• **Ziel der Übung**
Gib die Zeilen unverändert wieder, beginnend mit der Zeile, die „Where should I click to: Collapse“ enthält, und endend mit der Zeile, die „I will point(227,535).“ enthält.

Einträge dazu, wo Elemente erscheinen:
---*---

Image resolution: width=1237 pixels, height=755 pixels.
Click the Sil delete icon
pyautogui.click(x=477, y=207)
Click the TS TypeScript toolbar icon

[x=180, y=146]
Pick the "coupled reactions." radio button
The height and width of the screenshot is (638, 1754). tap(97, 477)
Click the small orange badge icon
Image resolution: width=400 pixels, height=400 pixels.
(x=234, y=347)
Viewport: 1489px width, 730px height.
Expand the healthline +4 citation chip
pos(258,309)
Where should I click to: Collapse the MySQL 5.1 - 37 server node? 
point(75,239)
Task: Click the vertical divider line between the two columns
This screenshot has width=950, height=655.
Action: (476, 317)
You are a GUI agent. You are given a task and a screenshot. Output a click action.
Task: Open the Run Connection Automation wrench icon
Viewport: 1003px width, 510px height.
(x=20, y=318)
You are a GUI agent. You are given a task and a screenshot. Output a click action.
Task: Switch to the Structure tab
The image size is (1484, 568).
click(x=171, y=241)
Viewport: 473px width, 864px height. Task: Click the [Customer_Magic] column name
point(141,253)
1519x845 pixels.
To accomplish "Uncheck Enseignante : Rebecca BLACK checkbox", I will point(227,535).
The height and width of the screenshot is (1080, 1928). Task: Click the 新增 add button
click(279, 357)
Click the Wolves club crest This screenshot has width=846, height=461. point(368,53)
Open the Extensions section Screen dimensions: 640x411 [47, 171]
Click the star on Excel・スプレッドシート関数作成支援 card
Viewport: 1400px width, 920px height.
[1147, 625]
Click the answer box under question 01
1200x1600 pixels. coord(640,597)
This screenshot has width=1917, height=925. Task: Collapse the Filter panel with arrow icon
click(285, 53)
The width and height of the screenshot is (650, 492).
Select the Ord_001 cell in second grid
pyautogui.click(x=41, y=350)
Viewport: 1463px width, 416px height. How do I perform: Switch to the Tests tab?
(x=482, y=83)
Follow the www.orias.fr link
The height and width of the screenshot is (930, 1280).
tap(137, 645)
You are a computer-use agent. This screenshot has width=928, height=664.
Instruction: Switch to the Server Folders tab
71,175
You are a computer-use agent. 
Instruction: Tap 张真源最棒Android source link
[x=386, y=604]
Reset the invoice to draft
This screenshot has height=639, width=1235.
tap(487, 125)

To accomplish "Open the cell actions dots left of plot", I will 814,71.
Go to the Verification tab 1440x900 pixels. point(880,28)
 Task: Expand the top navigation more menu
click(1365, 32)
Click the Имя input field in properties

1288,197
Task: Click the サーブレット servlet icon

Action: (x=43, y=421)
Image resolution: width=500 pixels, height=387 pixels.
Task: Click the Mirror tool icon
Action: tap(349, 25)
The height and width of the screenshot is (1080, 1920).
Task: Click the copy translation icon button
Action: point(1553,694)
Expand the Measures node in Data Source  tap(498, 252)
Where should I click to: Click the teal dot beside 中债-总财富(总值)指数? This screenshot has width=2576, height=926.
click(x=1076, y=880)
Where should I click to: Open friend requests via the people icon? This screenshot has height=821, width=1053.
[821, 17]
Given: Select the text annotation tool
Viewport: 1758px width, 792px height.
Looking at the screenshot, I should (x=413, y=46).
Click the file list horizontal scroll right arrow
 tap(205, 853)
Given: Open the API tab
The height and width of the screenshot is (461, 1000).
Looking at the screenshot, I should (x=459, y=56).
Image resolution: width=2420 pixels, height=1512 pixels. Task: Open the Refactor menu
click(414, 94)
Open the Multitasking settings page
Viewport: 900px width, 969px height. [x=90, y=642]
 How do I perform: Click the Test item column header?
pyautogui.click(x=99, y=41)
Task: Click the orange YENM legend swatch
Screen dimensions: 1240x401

---*---

• **Antwort zur Übung**
Where should I click to: Collapse the MySQL 5.1 - 37 server node? 
point(75,239)
Task: Click the vertical divider line between the two columns
This screenshot has width=950, height=655.
Action: (476, 317)
You are a GUI agent. You are given a task and a screenshot. Output a click action.
Task: Open the Run Connection Automation wrench icon
Viewport: 1003px width, 510px height.
(x=20, y=318)
You are a GUI agent. You are given a task and a screenshot. Output a click action.
Task: Switch to the Structure tab
The image size is (1484, 568).
click(x=171, y=241)
Viewport: 473px width, 864px height. Task: Click the [Customer_Magic] column name
point(141,253)
1519x845 pixels.
To accomplish "Uncheck Enseignante : Rebecca BLACK checkbox", I will point(227,535).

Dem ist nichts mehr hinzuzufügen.